The poor guy at the art store, he wanted to sell me some two yard lengths, and I had to say no, if I don't have a lot, I won't use any at all, for fear of running out. Which is some scarcity starvation psychology right there but there are reasons for that. 

I'm nearly out of tea, can you believe it? It's shocking. I'm shocked!

I'm going to stretch my old paintings so they're not all rolled up and getting wrecked. I'm going to have to do some touch-ups. It's probably a good place to start, come to think of it. 

Anyway you know the psychology, right? They set up two painters and say to one of them: make the most paintings you can! And to the other one: make the best paintings you can! And the one who sets out to make the most ends up making the best work by far. This is true. And the most-paintings person is also by far the happiest, both with the process and the results. So you paint a lot. You write a lot. You do lots and lots of the things you do, because you like doing them as well as liking the results. And days are like: Woohoo! What can I do? What else can I do? How much can I do before bedtime? It's awesome!

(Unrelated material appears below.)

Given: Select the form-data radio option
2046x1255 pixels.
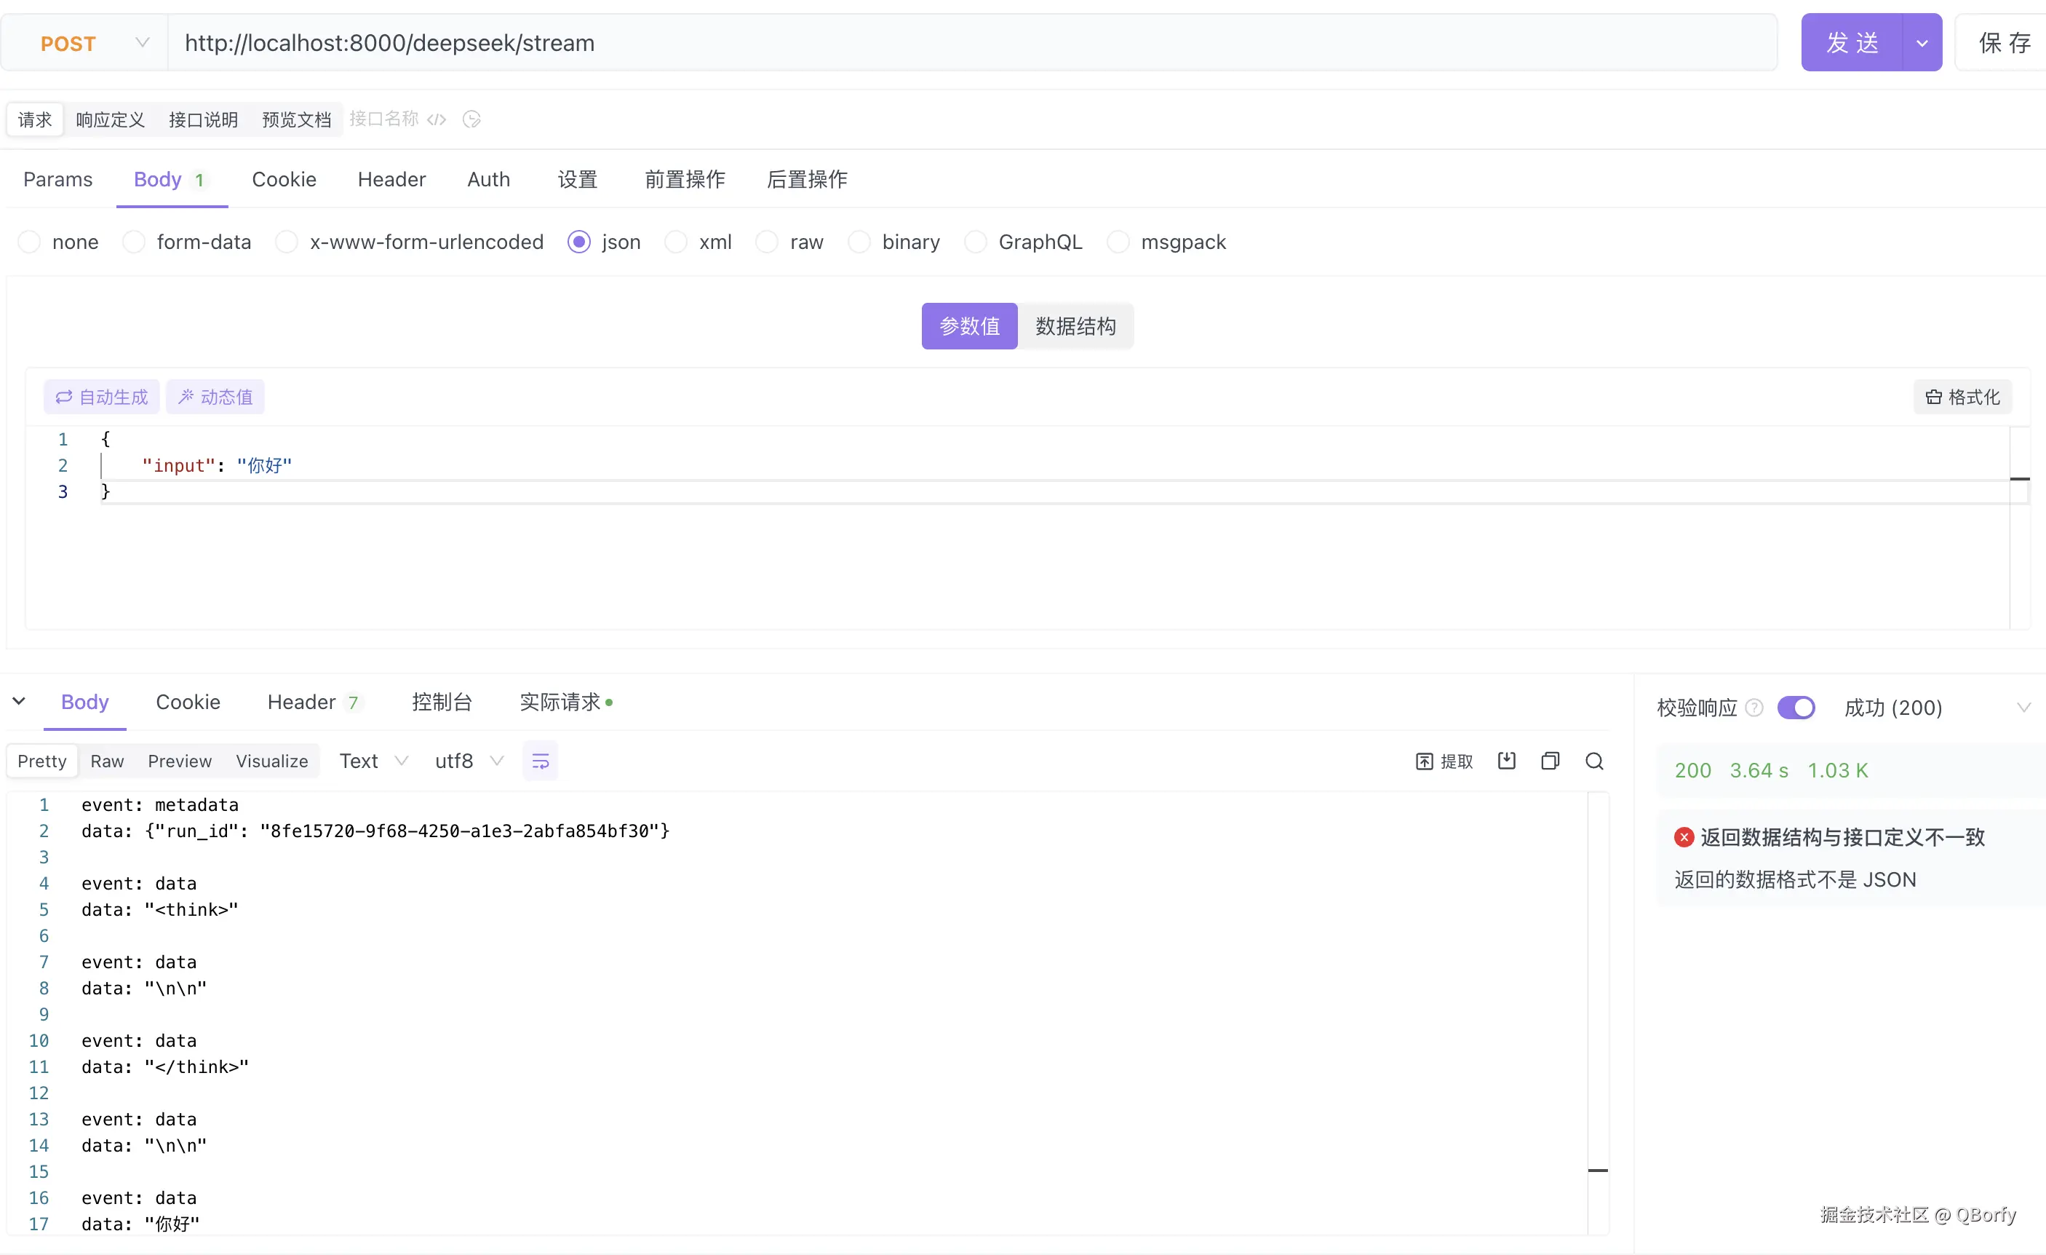Looking at the screenshot, I should [x=134, y=242].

Thursday, September 4, 2014

Crying with potential

I am full of sudden belief in change what with how some things are HAPPENING.

A majorly tremendously game-changing thing is in the works. We shall see!

Then tonight I got the daily HigherEdJobs email and my absolute dream job appeared, the one I would describe if you ever said, "Go ahead, what would you imagine if you could have absolutely anything?" What makes it the dream is that it's right here in this town. At the university where I was happiest ever. Teaching the things I'm utterly happiest teaching. See.

The only way I would ever get it is if I published a book (under contract is okay) by November.

If the majorly tremendously game-changing thing happens, which YES PLEASE, then I can and will make publishing a book by November happen. It will be like the earth has rolled this way just to make it possible. And I will roll right back and do my part. I will make that happen. 

l have to go to sleep now. To get ready. For tomorrow's THING. Holy wow of awesomeness. 

I am not actually crying with joy but only because I'm stunned and also superstitious a little bit and also nothing is at all certain but you know, I feel the tectonic plates shifting or something. I have strong feelings about this. 

Thing A: tomorrow's Thing.
Thing B: if Thing A, then publish a book
Thing C: that dream come true of absolute gloriousness

I will tell you. The only thing that keeps me from publishing all these books is various flavors of damage. I will overcome the damage. I will make this happen. You can count on me.